Liz Roques won’t be following the Bulldog caravan to Jacksonville, Fla., over Fall Break as planned.

Instead, she is trading in her Georgia-Florida football ticket for boxes and duct tape to pack her belongings for when her family sells her childhood home in Harahan, La.

Harahan, which is just west of New Orleans, was one of the many towns ravaged by Hurricane Katrina.

Roques, a senior, said although her parents’ house received no flood or wind damage, the economic repercussions from the hurricane have forced her family to plan a move to Georgia.

Since this will be her first time in New Orleans since the hurricane, Roques said the trip will be bittersweet.

“All of my memories are tied to New Orleans,” she said.

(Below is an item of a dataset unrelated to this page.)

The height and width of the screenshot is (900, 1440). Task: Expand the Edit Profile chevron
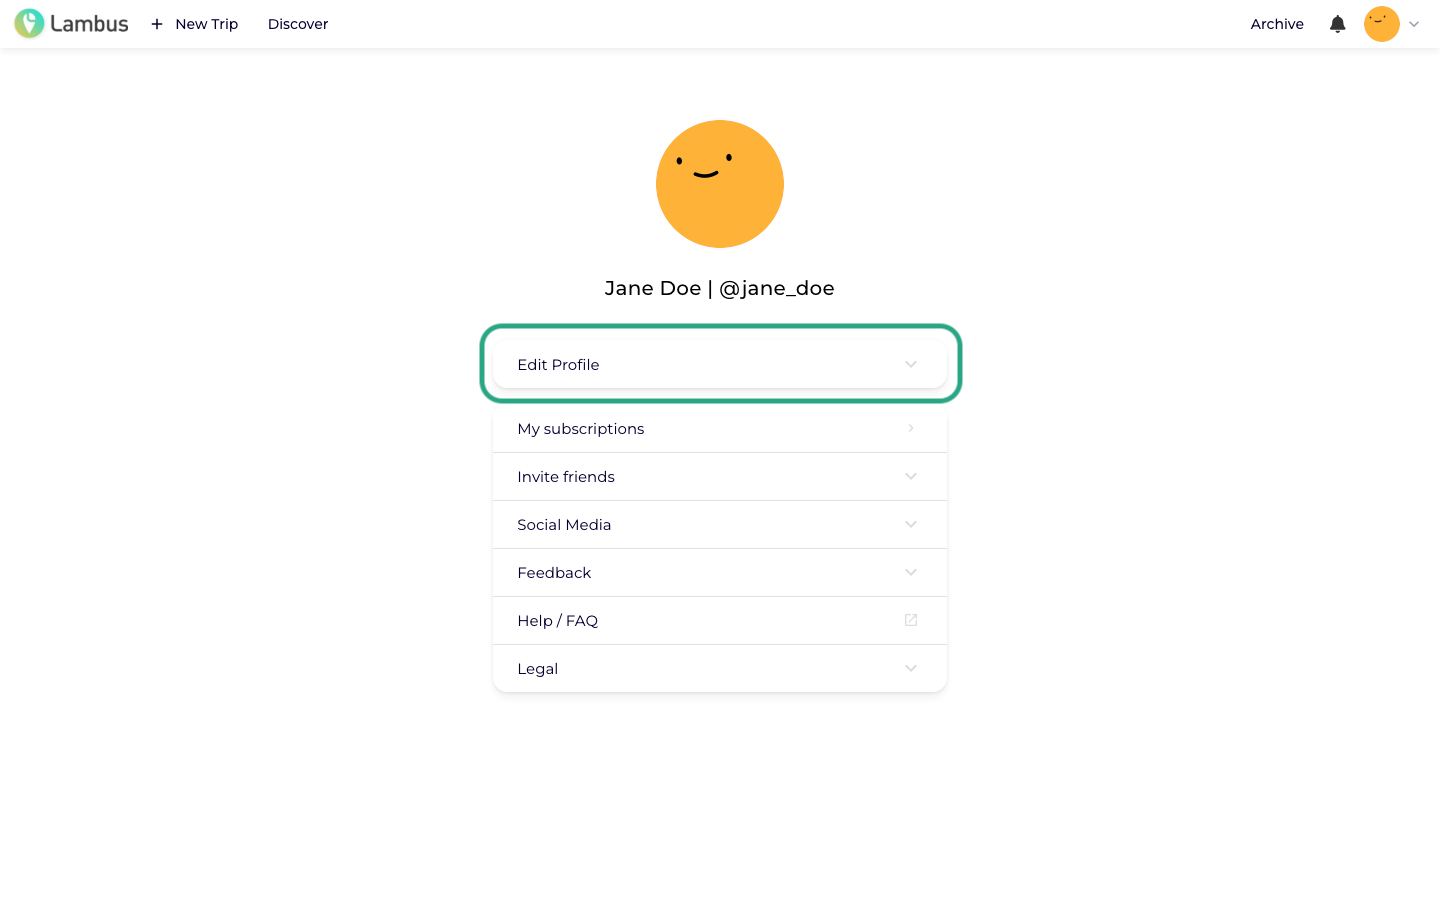pyautogui.click(x=910, y=364)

And although she wants to see her native city firsthand, there will be a void left by friends who also have been forced to move, she said.

“That’s my home, and it’s wrecked,” Roques said. “It’s just devastating.”

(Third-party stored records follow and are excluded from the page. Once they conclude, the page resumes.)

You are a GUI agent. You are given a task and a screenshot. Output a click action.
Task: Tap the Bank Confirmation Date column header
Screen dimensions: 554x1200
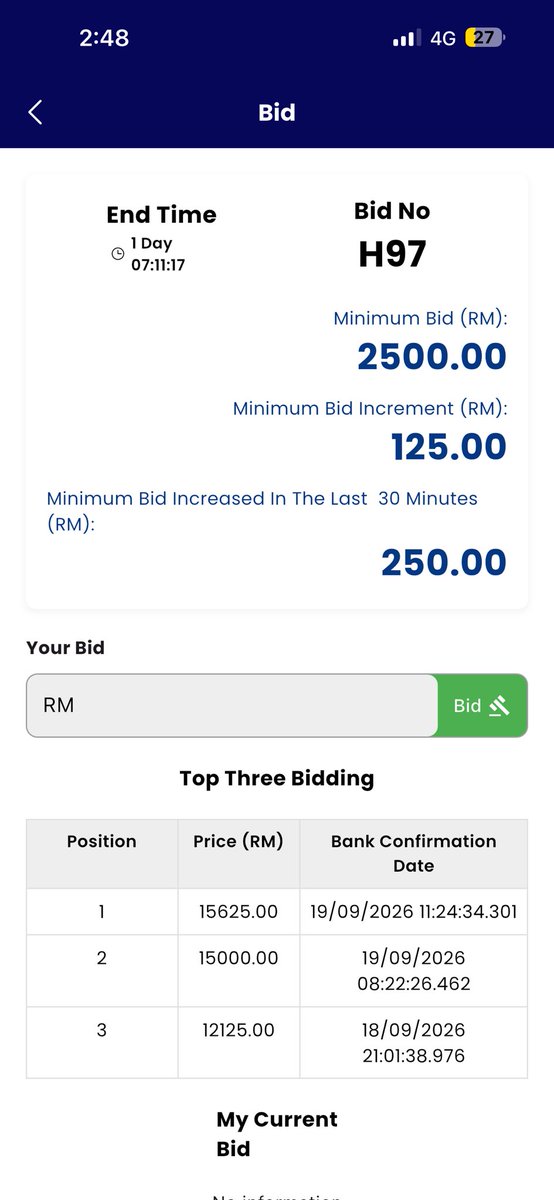[x=414, y=853]
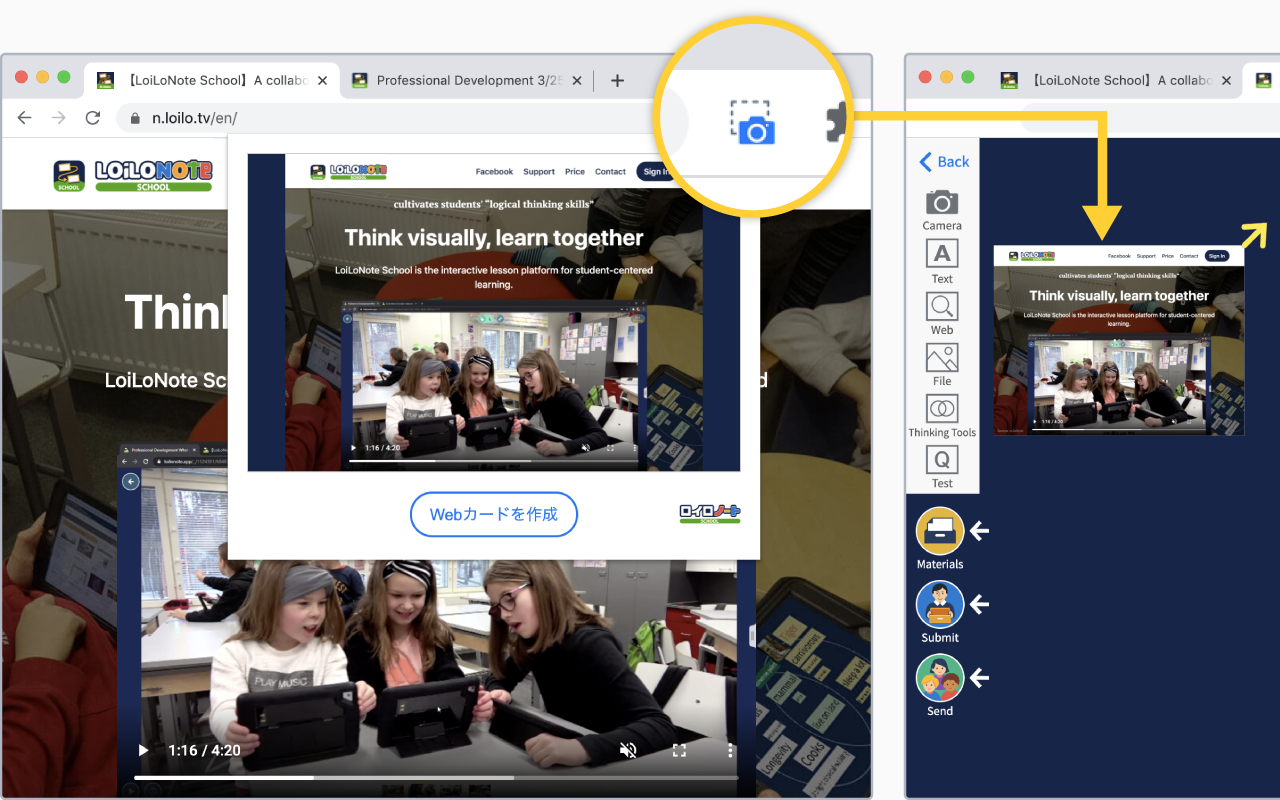Screen dimensions: 1280x800
Task: Click the Submit icon
Action: pos(940,604)
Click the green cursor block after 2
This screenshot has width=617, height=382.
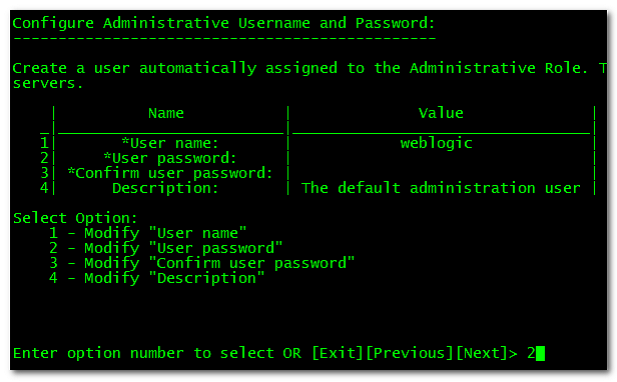click(540, 353)
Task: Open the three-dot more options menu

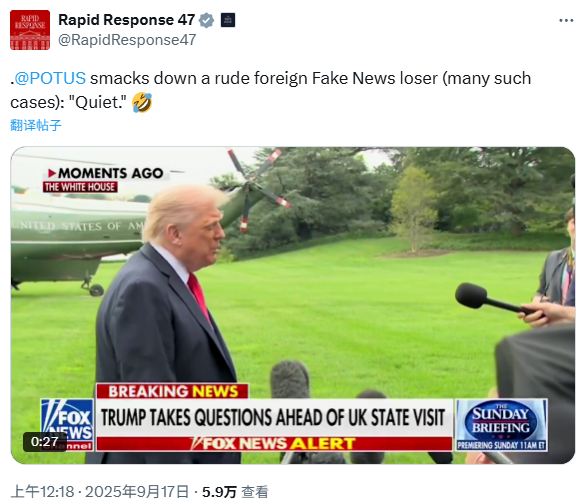Action: 566,20
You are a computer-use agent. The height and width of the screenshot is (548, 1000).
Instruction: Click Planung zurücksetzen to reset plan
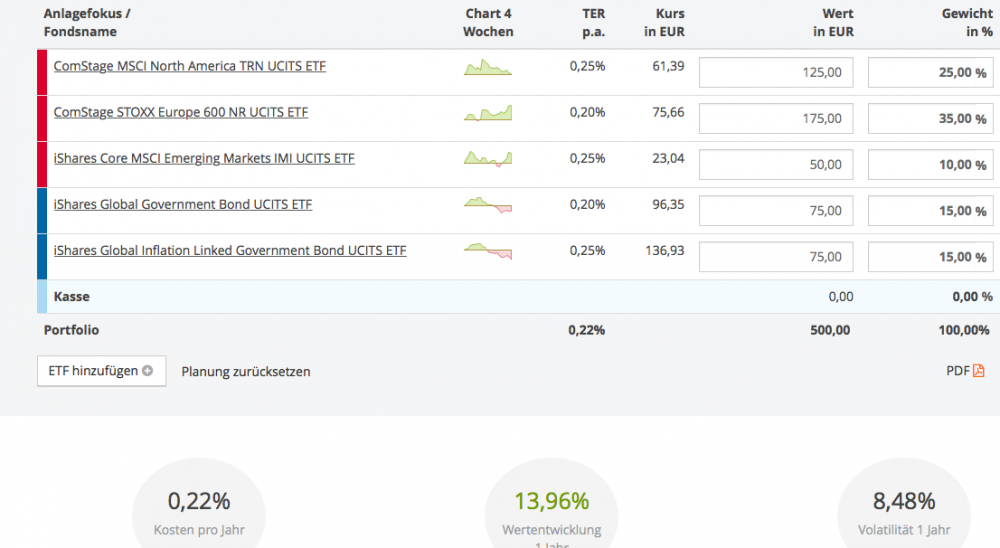tap(246, 372)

On the bright side, Roques said she plans to work the VooDoo Music Festival and visit Baton Rouge, La., this weekend.

Like Roques, fellow New Orleans native Tori Kaufman hasn’t seen the remains of her hometown.

But she can’t visit this weekend because an airplane ticket is too expensive.

So Kaufman, a freshman who transferred to the University from Tulane after Hurricane Katrina, will be catching a ride to Atlanta to stay with a friend at Emory University.

Her home was flooded by a foot of water after the hurricane, damaging much of the first floor. As a result, Kaufman’s family relocated to Maryland.

Although Kaufman said she is excited about visiting with friends in New Orleans over Thanksgiving, she feels torn since her family has left.

“It’s sad to know that when I go (home), it’s not even in the same state,” she said.

Senior Michael Quinn will also have to wait until another break.

“There’s not really any place for me to stay,” said the New Orleans native.

He said his father has been repairing his family’s house, which received four feet of water, and about 10 hotels he owns.

Quinn said he hopes to make it to New Orleans before Thanksgiving but is bracing himself for what he will witness.

“I don’t think it’s going to be a good time,” he said.

Hurricane Katrina isn’t the only storm wrecking homes and fall break plans.

Since Hurricane Wilma made landfall early this week, sophomore Jean Bitz isn’t sure where she’ll be this weekend.

Bitz’s hometown of Coral Gables, Fla., just west of Miami, was put under an 8 p.m. curfew with few working lights, she said.

Bitz said a palm tree fell on her family’s home and other trees in their yard were lost, she said.

But more importantly, Bitz said she won’t be able to visit her mother, who is ill in the hospital.

After Hurricane Katrina, trees blocked the roads to the hospital, and now, after Hurricane Wilma, Bitz said she isn’t sure her flight to Miami will happen.

The Miami airport opens today, but there’s a chance flights will be canceled due to lowered demand, she said.

“I want to go home,” Bitz said. “I just don’t know if I can.”